BEGIN MATERIAL TO PROCESS

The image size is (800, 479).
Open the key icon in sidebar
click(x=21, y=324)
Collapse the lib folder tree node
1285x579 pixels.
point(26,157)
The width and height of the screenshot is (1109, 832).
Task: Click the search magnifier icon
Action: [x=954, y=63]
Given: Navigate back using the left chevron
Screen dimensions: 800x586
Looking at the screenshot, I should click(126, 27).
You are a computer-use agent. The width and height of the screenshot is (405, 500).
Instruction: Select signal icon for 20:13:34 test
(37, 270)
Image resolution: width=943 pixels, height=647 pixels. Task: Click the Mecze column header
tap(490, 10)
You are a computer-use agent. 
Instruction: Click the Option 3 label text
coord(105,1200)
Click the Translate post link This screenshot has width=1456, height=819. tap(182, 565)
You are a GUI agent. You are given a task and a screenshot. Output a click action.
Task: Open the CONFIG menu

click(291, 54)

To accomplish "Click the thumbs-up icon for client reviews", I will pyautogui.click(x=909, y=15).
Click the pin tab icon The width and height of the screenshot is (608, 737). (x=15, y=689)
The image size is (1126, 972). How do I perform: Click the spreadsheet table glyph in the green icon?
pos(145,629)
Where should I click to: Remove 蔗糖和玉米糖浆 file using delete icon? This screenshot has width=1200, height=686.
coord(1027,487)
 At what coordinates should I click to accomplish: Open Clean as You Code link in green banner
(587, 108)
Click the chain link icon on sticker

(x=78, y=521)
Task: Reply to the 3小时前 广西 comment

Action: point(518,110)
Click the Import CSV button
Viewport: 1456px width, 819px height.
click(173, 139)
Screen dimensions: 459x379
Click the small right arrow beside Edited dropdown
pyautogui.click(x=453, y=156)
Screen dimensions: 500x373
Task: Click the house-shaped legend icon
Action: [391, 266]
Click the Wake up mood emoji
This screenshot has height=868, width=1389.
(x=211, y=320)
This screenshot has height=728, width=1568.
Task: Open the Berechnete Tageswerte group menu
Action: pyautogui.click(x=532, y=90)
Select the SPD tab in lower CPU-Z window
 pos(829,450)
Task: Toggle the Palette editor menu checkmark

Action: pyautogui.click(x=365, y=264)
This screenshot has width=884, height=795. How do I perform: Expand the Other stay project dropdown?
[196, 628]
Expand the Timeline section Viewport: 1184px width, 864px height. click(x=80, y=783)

END MATERIAL TO PROCESS

Rewrite the listing above as a numbered list, one line per item, leaving out the blank lines.

1. The image size is (800, 479).
2. Open the key icon in sidebar
3. click(x=21, y=324)
4. Collapse the lib folder tree node
5. 1285x579 pixels.
6. point(26,157)
7. The width and height of the screenshot is (1109, 832).
8. Task: Click the search magnifier icon
9. Action: [x=954, y=63]
10. Given: Navigate back using the left chevron
11. Screen dimensions: 800x586
12. Looking at the screenshot, I should click(126, 27).
13. You are a computer-use agent. The width and height of the screenshot is (405, 500).
14. Instruction: Select signal icon for 20:13:34 test
15. (37, 270)
16. Image resolution: width=943 pixels, height=647 pixels. Task: Click the Mecze column header
17. tap(490, 10)
18. You are a computer-use agent. 
19. Instruction: Click the Option 3 label text
20. coord(105,1200)
21. Click the Translate post link This screenshot has width=1456, height=819. tap(182, 565)
22. You are a GUI agent. You are given a task and a screenshot. Output a click action.
23. Task: Open the CONFIG menu
24. click(291, 54)
25. To accomplish "Click the thumbs-up icon for client reviews", I will pyautogui.click(x=909, y=15).
26. Click the pin tab icon The width and height of the screenshot is (608, 737). (x=15, y=689)
27. The image size is (1126, 972). How do I perform: Click the spreadsheet table glyph in the green icon?
28. pos(145,629)
29. Where should I click to: Remove 蔗糖和玉米糖浆 file using delete icon? This screenshot has width=1200, height=686.
30. coord(1027,487)
31.  At what coordinates should I click to accomplish: Open Clean as You Code link in green banner
32. (587, 108)
33. Click the chain link icon on sticker
34. (x=78, y=521)
35. Task: Reply to the 3小时前 广西 comment
36. Action: point(518,110)
37. Click the Import CSV button
38. Viewport: 1456px width, 819px height.
39. click(173, 139)
40. Screen dimensions: 459x379
41. Click the small right arrow beside Edited dropdown
42. pyautogui.click(x=453, y=156)
43. Screen dimensions: 500x373
44. Task: Click the house-shaped legend icon
45. Action: [391, 266]
46. Click the Wake up mood emoji
47. This screenshot has height=868, width=1389.
48. (x=211, y=320)
49. This screenshot has height=728, width=1568.
50. Task: Open the Berechnete Tageswerte group menu
51. Action: pyautogui.click(x=532, y=90)
52. Select the SPD tab in lower CPU-Z window
53.  pos(829,450)
54. Task: Toggle the Palette editor menu checkmark
55. Action: pyautogui.click(x=365, y=264)
56. This screenshot has width=884, height=795. How do I perform: Expand the Other stay project dropdown?
57. [196, 628]
58. Expand the Timeline section Viewport: 1184px width, 864px height. click(x=80, y=783)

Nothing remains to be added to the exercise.